Extract verbatim every line from the one containing "Instruction: Open the View layout menu" to the final line of the records below, inclusive, and exclude all pictures.

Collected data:

----------

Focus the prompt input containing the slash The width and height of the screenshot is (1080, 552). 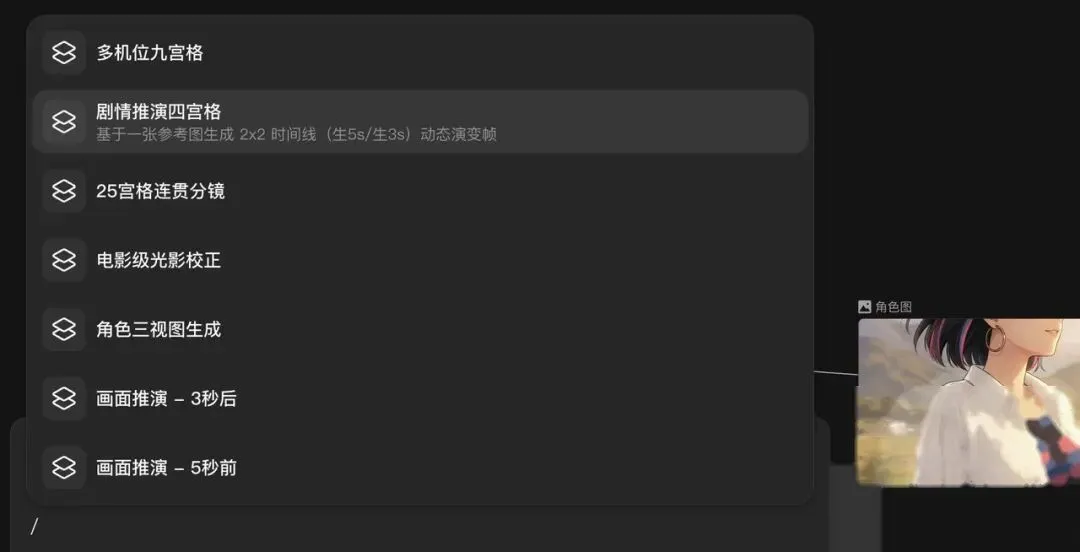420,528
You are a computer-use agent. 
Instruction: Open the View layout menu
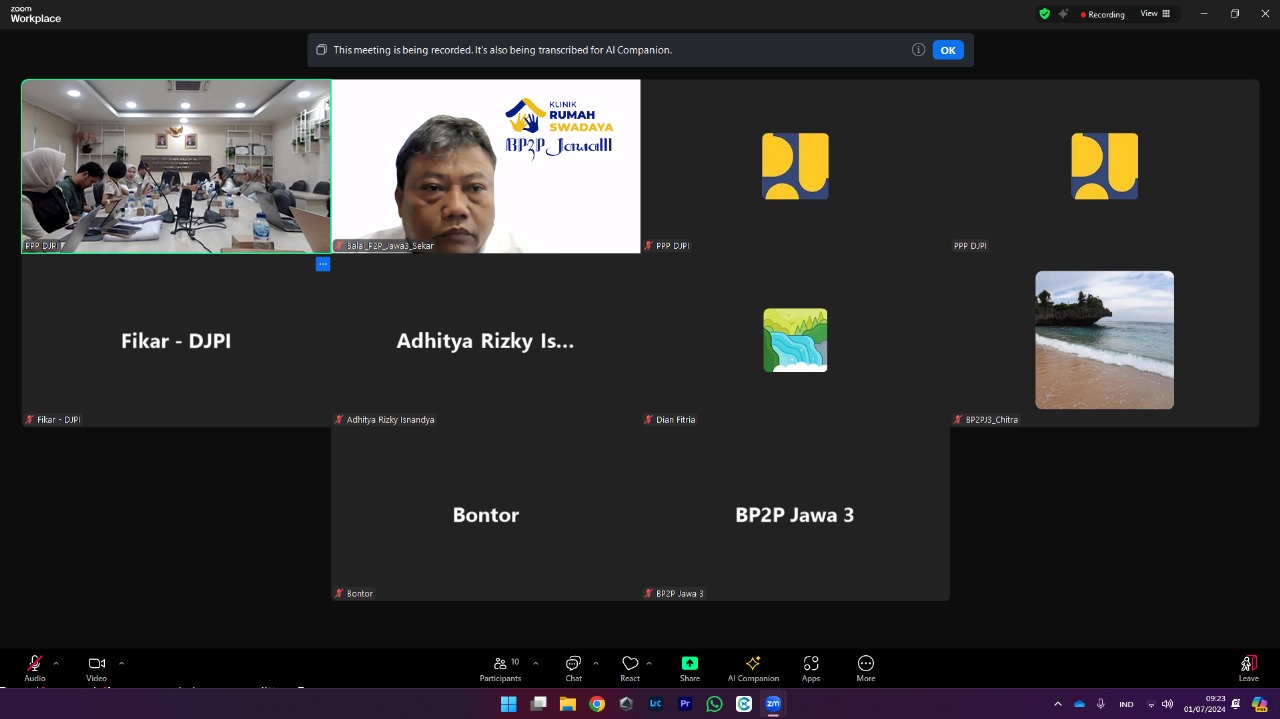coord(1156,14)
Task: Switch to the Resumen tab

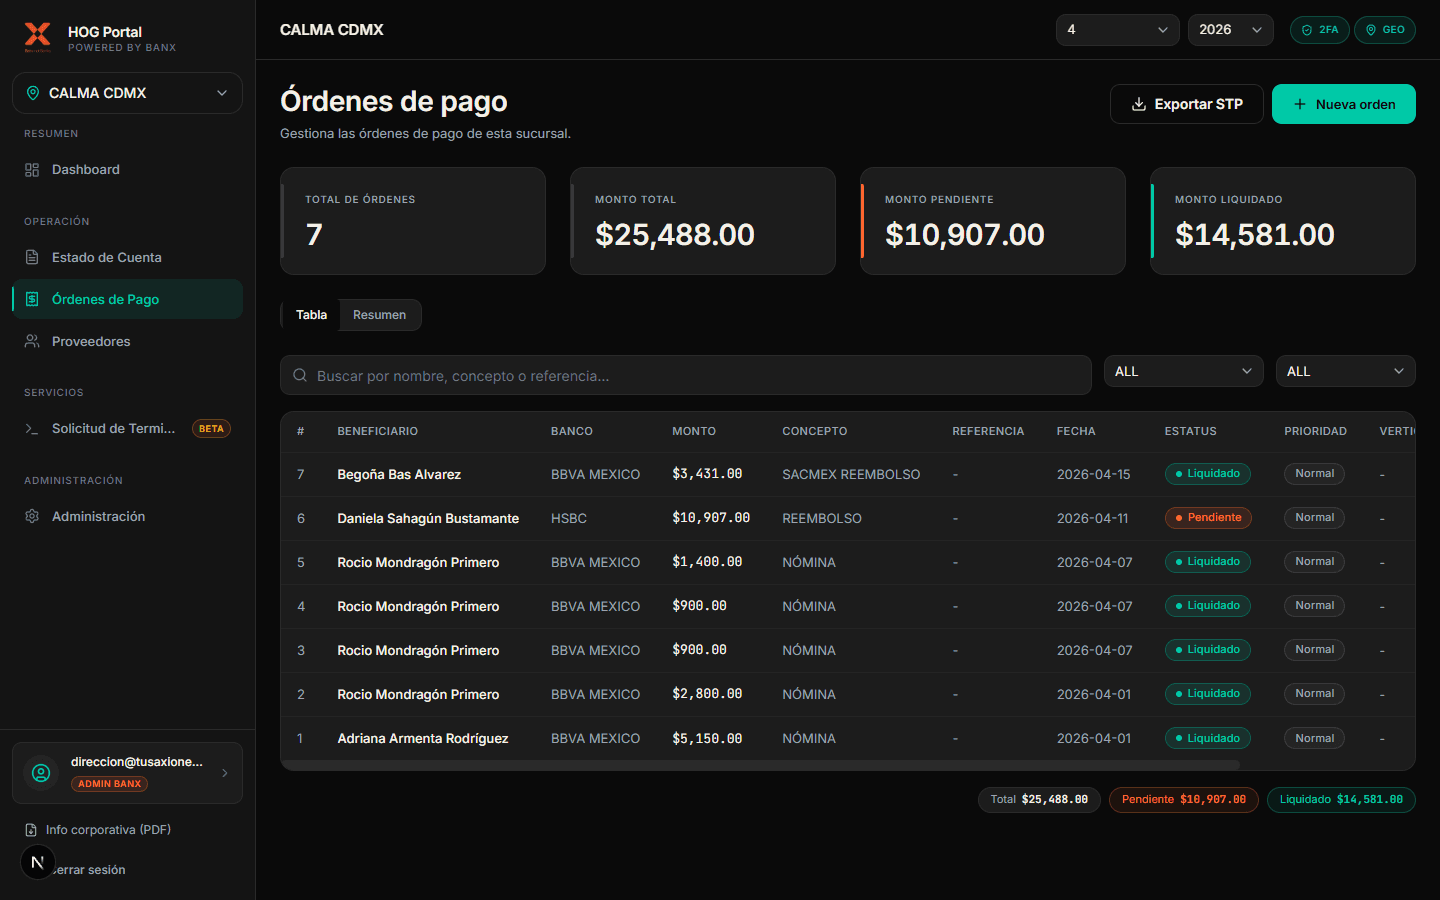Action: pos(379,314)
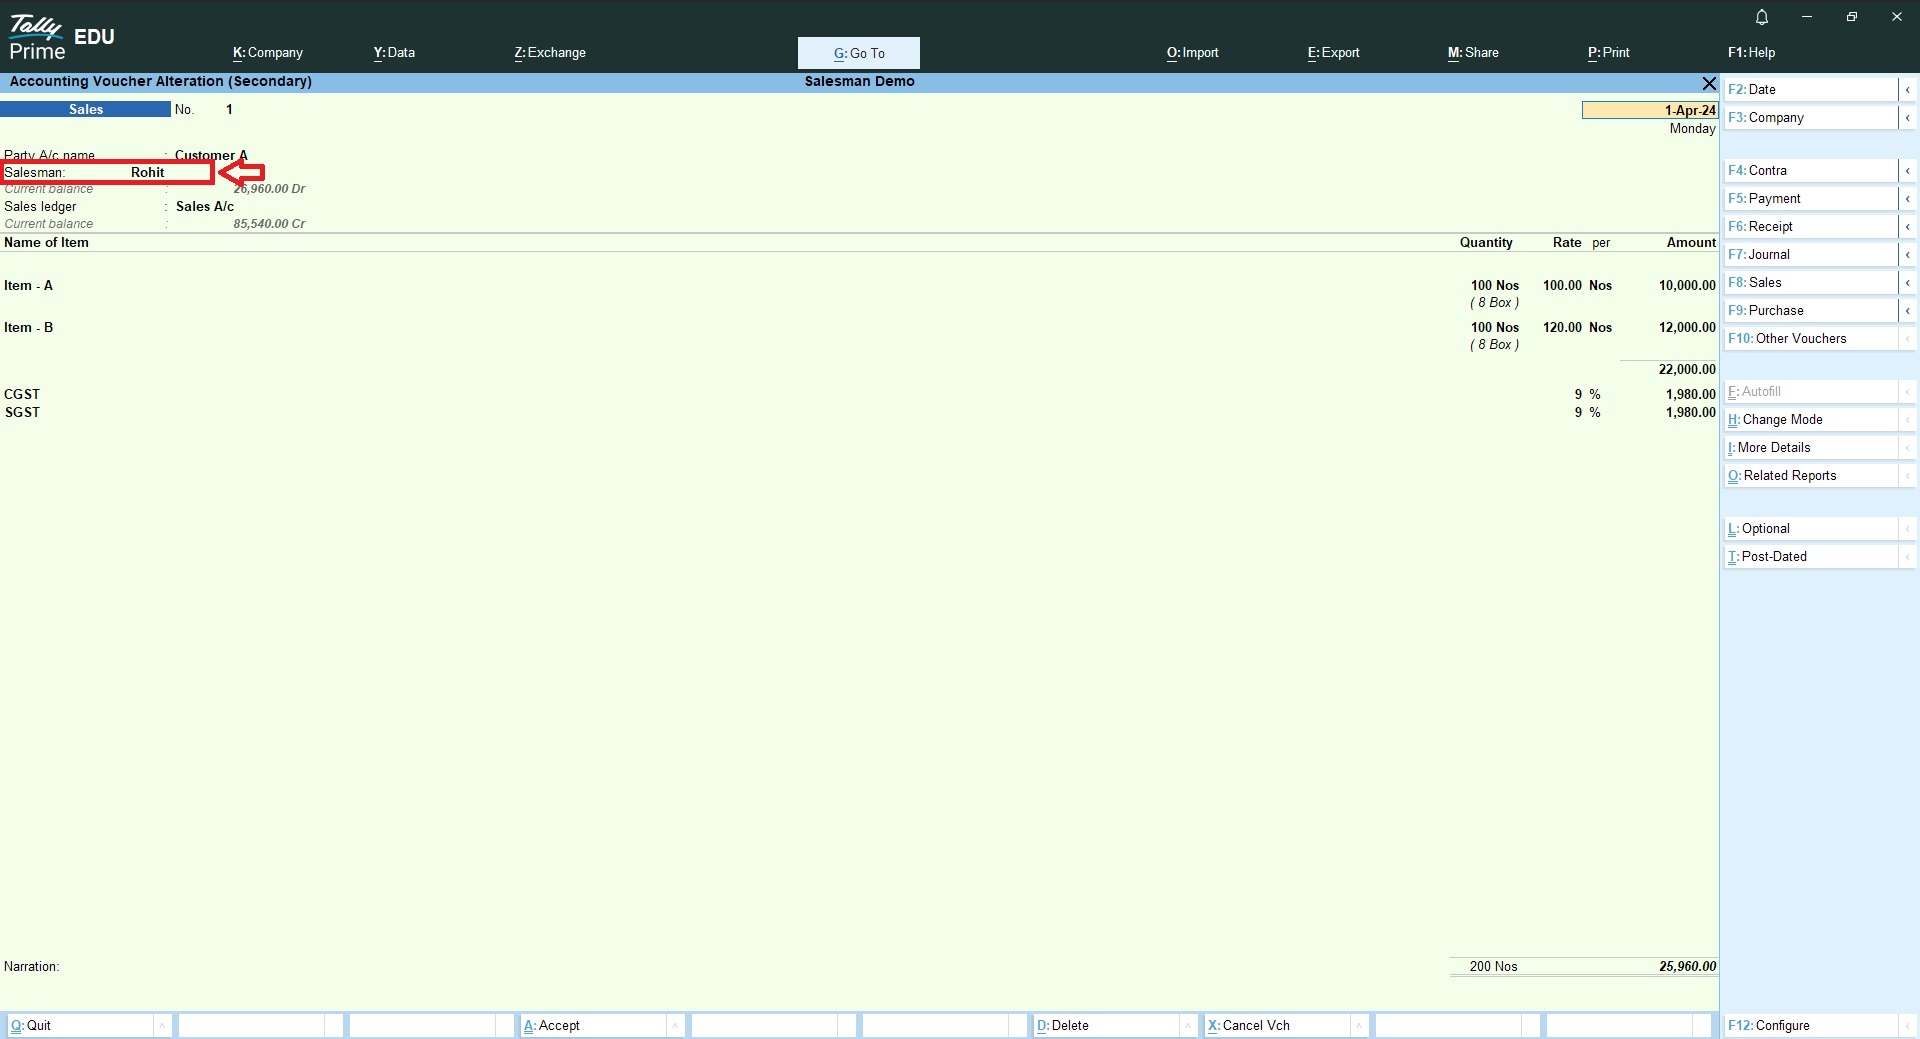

----------

Solution for this problem –
Instruction: Open the View layout menu
coord(1156,14)
Task: Switch to the Resumen tab

Action: pos(379,314)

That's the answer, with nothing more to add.